Data extract:
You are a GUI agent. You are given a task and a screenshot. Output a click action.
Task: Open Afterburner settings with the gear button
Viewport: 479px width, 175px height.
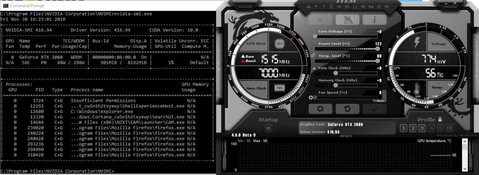pos(320,109)
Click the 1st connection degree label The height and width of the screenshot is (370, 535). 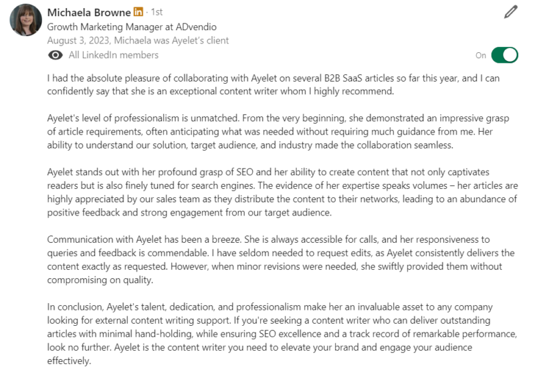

Your assignment: Repeat the records above word for word, keeping no pictures in the copy.

Response to the task:
You are a GUI agent. You are given a task and a screenshot. Output a click action.
Task: Open Afterburner settings with the gear button
Viewport: 479px width, 175px height.
pos(320,109)
Click the 1st connection degree label The height and width of the screenshot is (370, 535). 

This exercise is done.